The majority of GP Payment Agencies (working with their PCTs) have now finished reviewing their NDRI matches and, where appropriate, have taken action to cancel patient registrations. It is anticipated that thousands more patient records will have been cancelled as a result of this work, improving GP list accuracy and saving more NHS resources, though it will be necessary to await publication of the Audit Commission report before the final numbers are known.
The Department is considering how best to undertake independent duplicate registration initiatives in the future after the abolition of the Audit Commission.
Department of Health
The Department of Health has also been pro-active in seeking to ensure that the accuracy of GP patient lists is improved. There are a number of strands to this approach.
Most recently, the Department of Health wrote to strategic health authorities (SHAs) in November 2010 to encourage them, their PCTs and Payments Agencies to do more to improve the accuracy of GP patient lists. This letter pointed out that, if those PCTs with the largest differences between total GP registered lists and ONS estimated populations were to reduce the difference between the two to the England average of 5%, then that would save the NHS some £46 million across England.
Following discussions with officials in the Department, NHS Primary Care Commissioning (an NHS organisation that provides contracting advice to PCTs) circulated a briefing note to all PCTs in July 2010 to outline the benefits of list cleaning.

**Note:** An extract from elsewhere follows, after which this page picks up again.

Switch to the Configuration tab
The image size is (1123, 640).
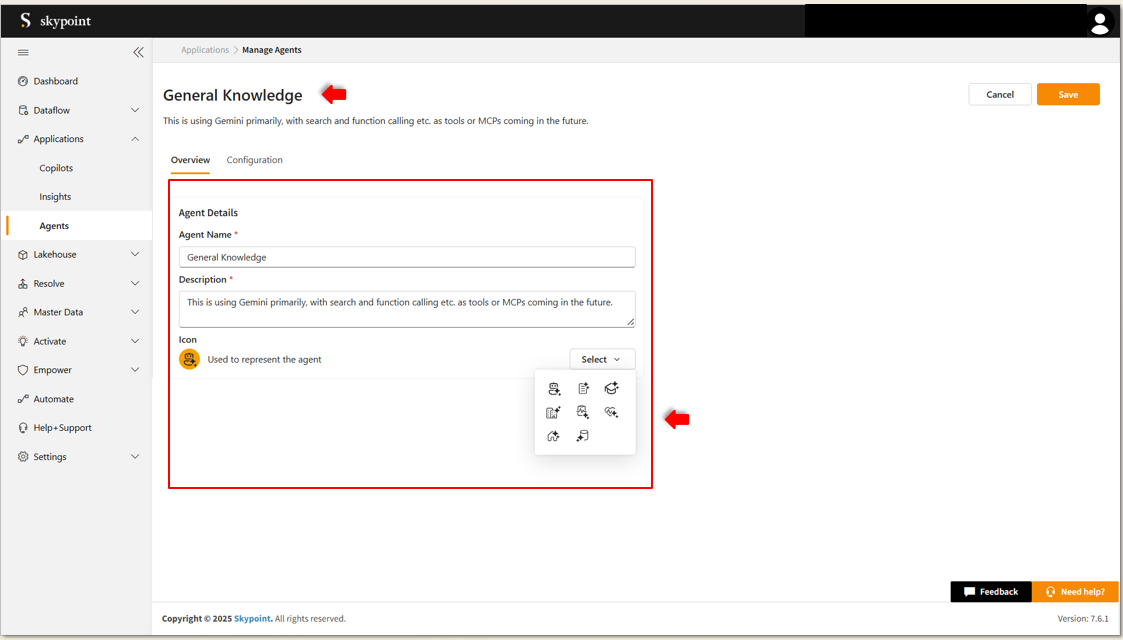[x=254, y=160]
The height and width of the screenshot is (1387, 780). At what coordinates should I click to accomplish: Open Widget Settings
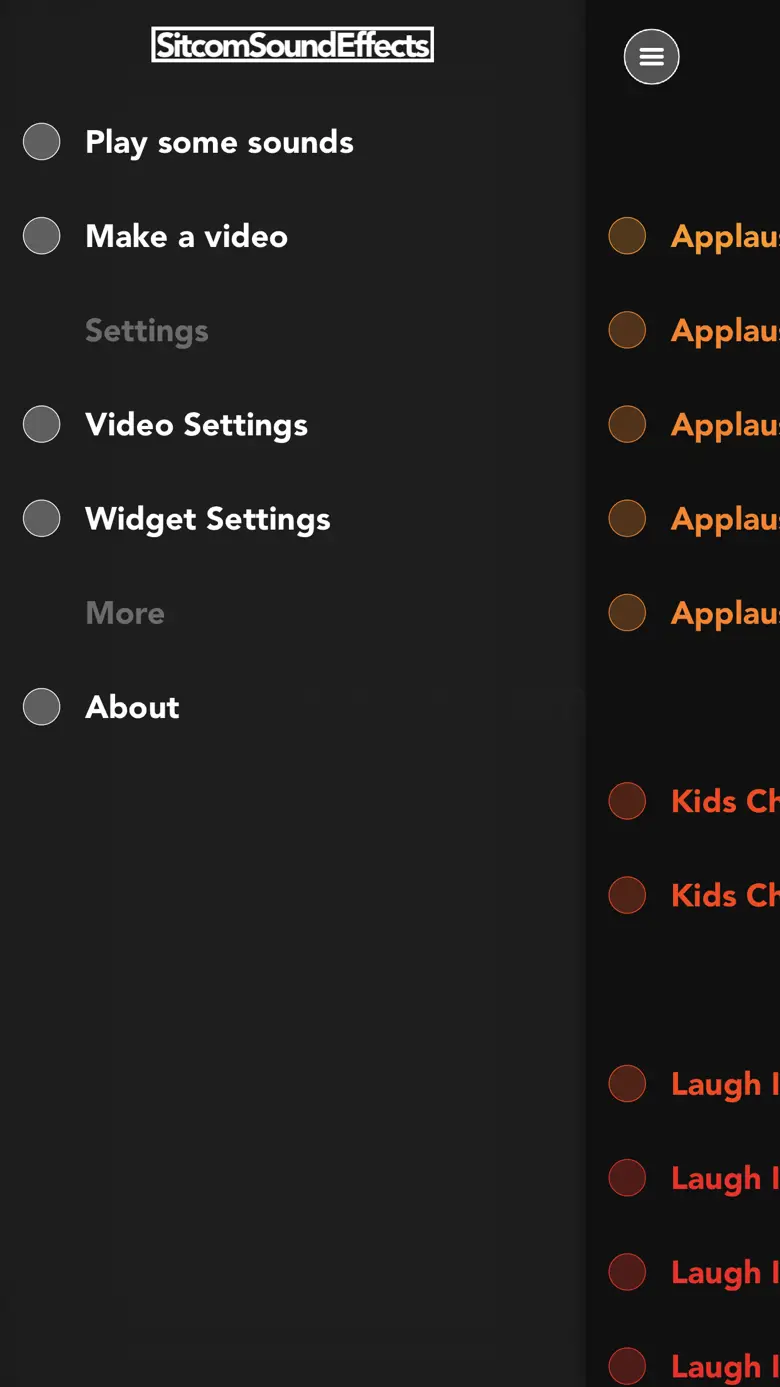(207, 519)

Since these initial letters, the Department has held regular discussions with SHA primary care leads to ensure that PCTs continue to keep a focus on ensuring accurate patient lists.
4. PROPOSED NEXT STEPS
The work of actively managing GP lists to ensure they are accurate is an ongoing task owing to the changing nature and movement of practice populations, including as a result of births, deaths, emigration, immigration and population movements within the country.
Informed by the findings of the latest NDRI exercise, when they are available, the Department is planning to undertake a diagnostic exercise aimed at identifying:
¾ any PCTs that have still to carry out meaningful action to address potential inaccuracies in local GP practice lists;
¾ PCTs that have made progress, but could do even more to address the issue of list cleaning, based on what they have done already compared to any remaining apparent disparity between GP lists and the ONS population in their area; and
¾ PCTs that have had the greatest success at improving the quality of their GP patient lists and whose experience may be utilised to support other areas.
NHS Commissioning Board
As set out in “Developing the Commissioning Board” published on 8 July 2011, the NHS Commissioning Board will (subject to Parliamentary approval of the Health and Social Care Bill) become responsible for commissioning of primary care services from April 2013.

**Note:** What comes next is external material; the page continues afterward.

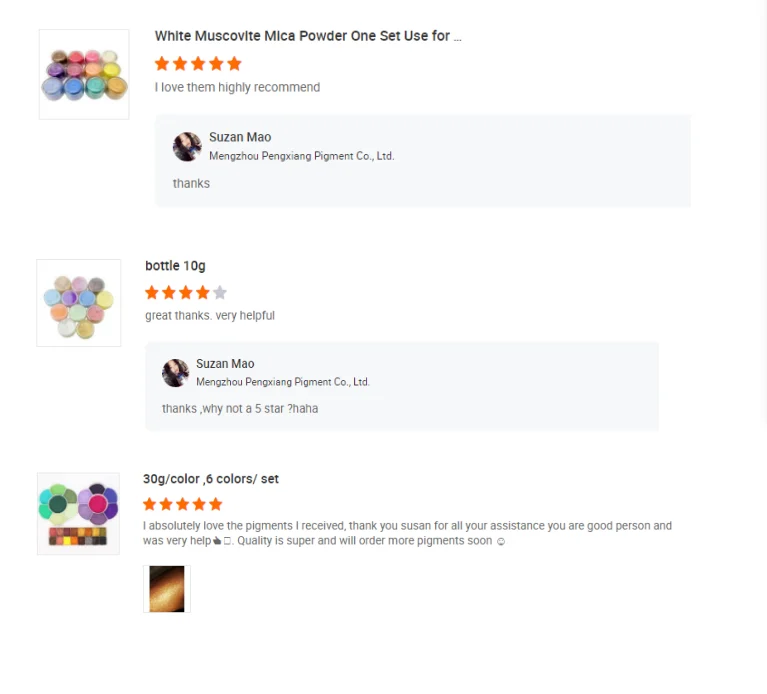Click the first star of the bottle 10g rating

click(152, 292)
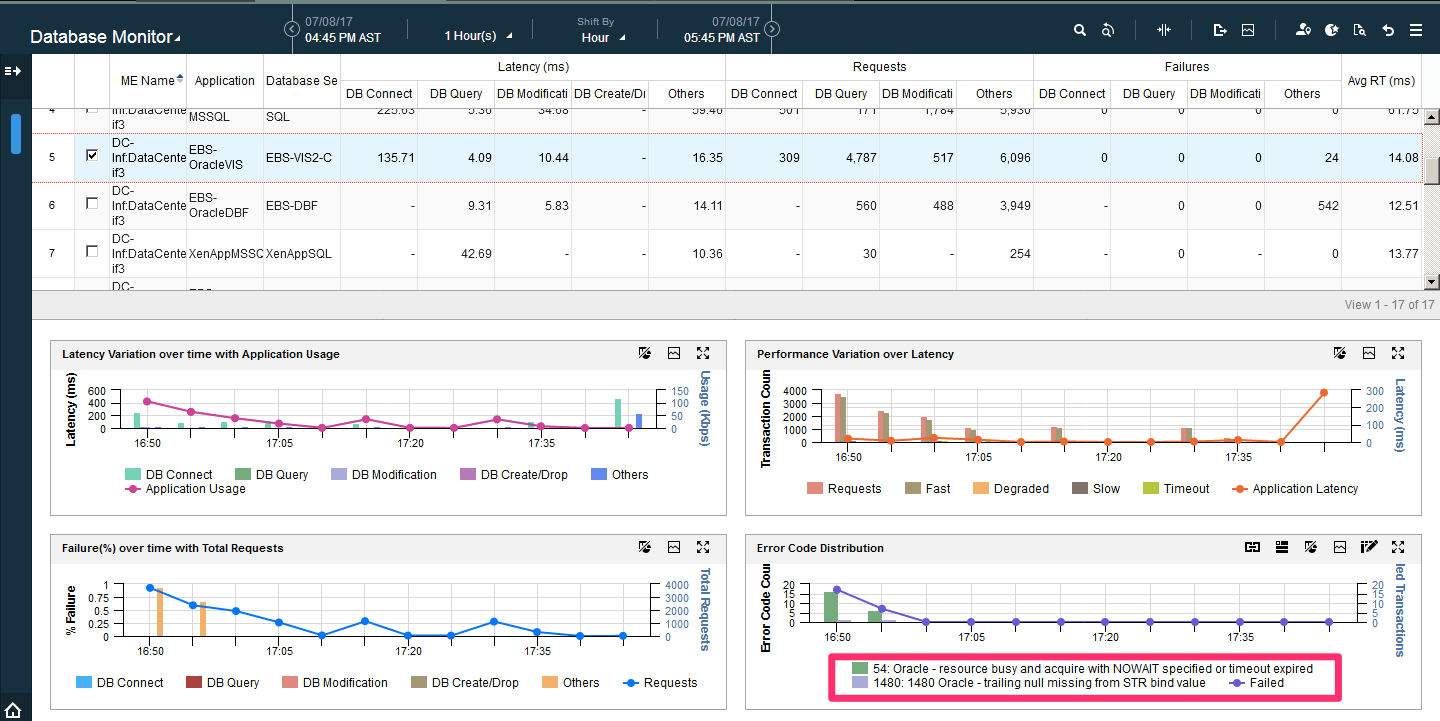The height and width of the screenshot is (721, 1440).
Task: Expand the left sidebar with arrow icon
Action: (x=13, y=71)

We envisage that the NHS Commissioning Board will adopt a single operating model for commissioning of primary care services, including list validation. Following on from the diagnostic exercise undertaken by the Department, it is expected that the Board (when established) will continue to work through local Payment Agencies to improve list cleaning activities. The Board will be able to draw on the NDRI work undertaken by the Audit Commission and to look at how national IT systems can be improved to facilitate regular data matching that will support list cleaning.

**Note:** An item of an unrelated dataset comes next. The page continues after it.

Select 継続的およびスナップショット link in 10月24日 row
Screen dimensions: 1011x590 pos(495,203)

We are also exploring how the NHS Commissioning Board can use the proposed authorisation process for clinical commissioning groups to reinforce the importance of accurate patient lists as the basis for allocations to clinical commissioning groups, notwithstanding the fact that the legal responsibility for list accuracy rests with individual GP practices and the relevant commissioner.
As PCTs will remain responsible for commissioning of primary care services throughout 2012-13, we are also exploring how to ensure that PCTs give sufficient operational priority to list cleaning during that year, prior to clinical commissioning groups taking on their own budgets.
I hope that this information provides the information that Committee members require.